春節へ向けて「世界最大」の帰省ラッシュ 中国・北京

中国・北京の五輪公園に春節へ向けて展示された切り絵をみる親子〔AFPBB News

 中国最大の“民族大移動”が始まった――。

 今年の春節(旧正月)は1月28日で、中国では27日から2月2日までの1週間が正月休みだからだ。

 携程旅游(中国大手旅行サイト)の統計では、2017年は年間で中国人の旅行全体の支出総額が初めて5兆元(約85兆円)を突破すると言われ、特に今年は、「空前の海外旅行ブーム」という。

旅行先で圧倒的ナンバー1のタイ

 春節旅行で断トツ人気は「タイ」(携程旅游調べ)。実はタイは、今年の元旦連休でも圧倒的人気ナンバー1の旅行先で、昨年の年間渡航先(中国本土以外)ランキングでも堂々の3位(1位、2位が中国の香港、マカオ)に躍り出て、4位の韓国、5位の日本を引き離した。

 テロなどの影響から回復した2015年には、前年比70%増の約800万人の中国人がタイを訪れ、「観光客の約30%は中国人観光客」(タイ政府関係者)と、中国人にとって最も人気の旅行先となった。

 同年、日本へは前年比約100%増のほぼ500万人の中国人が訪れたが、対人口比(タイの人口は約6900万人、2015年)では、低迷するタイの経済状況の中、中国人観光客の影響は日本とは比較にならないほど大きい。
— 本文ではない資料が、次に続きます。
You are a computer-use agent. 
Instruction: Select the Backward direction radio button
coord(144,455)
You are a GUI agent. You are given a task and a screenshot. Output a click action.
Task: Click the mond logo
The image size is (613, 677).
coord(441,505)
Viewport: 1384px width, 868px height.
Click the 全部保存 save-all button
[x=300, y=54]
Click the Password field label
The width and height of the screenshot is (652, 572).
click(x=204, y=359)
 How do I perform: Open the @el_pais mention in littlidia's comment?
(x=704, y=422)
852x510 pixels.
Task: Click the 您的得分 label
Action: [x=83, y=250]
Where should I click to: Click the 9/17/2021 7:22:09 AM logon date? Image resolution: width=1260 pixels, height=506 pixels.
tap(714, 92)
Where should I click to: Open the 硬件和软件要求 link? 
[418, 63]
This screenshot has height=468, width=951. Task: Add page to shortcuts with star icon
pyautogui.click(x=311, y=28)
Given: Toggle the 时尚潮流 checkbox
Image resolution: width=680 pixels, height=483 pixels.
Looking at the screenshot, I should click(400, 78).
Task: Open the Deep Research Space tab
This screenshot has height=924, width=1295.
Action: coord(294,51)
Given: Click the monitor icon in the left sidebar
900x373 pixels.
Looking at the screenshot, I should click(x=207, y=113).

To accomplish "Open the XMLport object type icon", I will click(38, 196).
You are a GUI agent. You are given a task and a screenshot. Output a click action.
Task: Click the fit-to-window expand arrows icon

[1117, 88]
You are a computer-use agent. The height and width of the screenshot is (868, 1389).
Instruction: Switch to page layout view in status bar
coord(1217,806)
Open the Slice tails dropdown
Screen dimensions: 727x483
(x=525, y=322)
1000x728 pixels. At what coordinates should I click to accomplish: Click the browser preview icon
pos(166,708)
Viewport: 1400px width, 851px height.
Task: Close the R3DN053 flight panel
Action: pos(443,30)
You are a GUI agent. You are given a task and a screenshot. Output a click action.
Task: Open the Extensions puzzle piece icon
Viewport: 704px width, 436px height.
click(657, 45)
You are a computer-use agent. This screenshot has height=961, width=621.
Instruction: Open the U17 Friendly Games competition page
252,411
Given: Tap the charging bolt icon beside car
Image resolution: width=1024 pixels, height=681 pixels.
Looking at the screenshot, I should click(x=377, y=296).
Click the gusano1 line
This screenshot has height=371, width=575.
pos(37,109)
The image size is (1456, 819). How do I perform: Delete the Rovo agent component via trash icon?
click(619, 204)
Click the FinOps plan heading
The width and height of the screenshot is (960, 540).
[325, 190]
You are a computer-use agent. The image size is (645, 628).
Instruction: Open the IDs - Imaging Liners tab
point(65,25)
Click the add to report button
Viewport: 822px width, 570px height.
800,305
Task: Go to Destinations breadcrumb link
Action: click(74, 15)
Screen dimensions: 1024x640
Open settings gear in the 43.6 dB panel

春節の風物詩の「ライオン・ダンス(獅子舞。中国語:舞獅)」。「招福駆邪」の縁起物で、銅鑼の音とともに登場し、派手な演奏をバックに、豪快、華麗な舞で新年を彩る(筆者撮影、以下同)

 さらに、最近では日本と同様、ロングステイ先としても人気急上昇。中国の中産階級が、穏やかな気候、コスト安、PM2.5などの大気汚染に悩まされない「アジアの移住先」として熱い眼差しを注いでいるほどだ。

 最近ではもともと親日のお土産屋さんでも漢字表記の看板が増え、「こんにちは!」から「你好(ニーハオ)!」とかけ声が取って変わっている。

 中国人相手にトラブルも多いが、中国人観光客急増で、良くも悪くもタイ社会に大きな影響を及ぼし始めている。

 もともと中国人がタイに興味を持ち始めたきっかけは、3人の中国人がタイで一攫千金を狙ってドタバタ喜劇を演じるコメディ映画『人再囧途之泰囧(Lost in Thailand)』(2012年公開)。当時、中国映画史上最高となる約13億元(約220億円)の興行収入を上げ記録的な大ヒットとなった。

 その影響で同映画の撮影地となったチェンマイやプーケットが特に人気で、ブランド品が格安で大量に買い漁れる“爆買い天国”のバンコクも欠かせないらしい。

 もう1つの理由は、中国政府がタイを早々に親族訪問先とし海外渡航解禁国に指定したのに伴い、タイ政府が段階的にビザ要件を緩和してきたこと。

 昨年11月末には、タイ政府は、2016年末から2017年初頭にかけ、大使館でのビザ申請費用免除、現地ビザ申請費用引き下げを発表。

 中国人観光客が急に増えるとトラブルも必然的に多くなる。昨年末、タイでは背後で中国マフィアが絡む、ツアー費は無料だが宝石店などで破格な土産品を強要する中国人相手のツアー「ゼロドルツアー」の取締り強化が図られ、中国人観光客が一時減少した。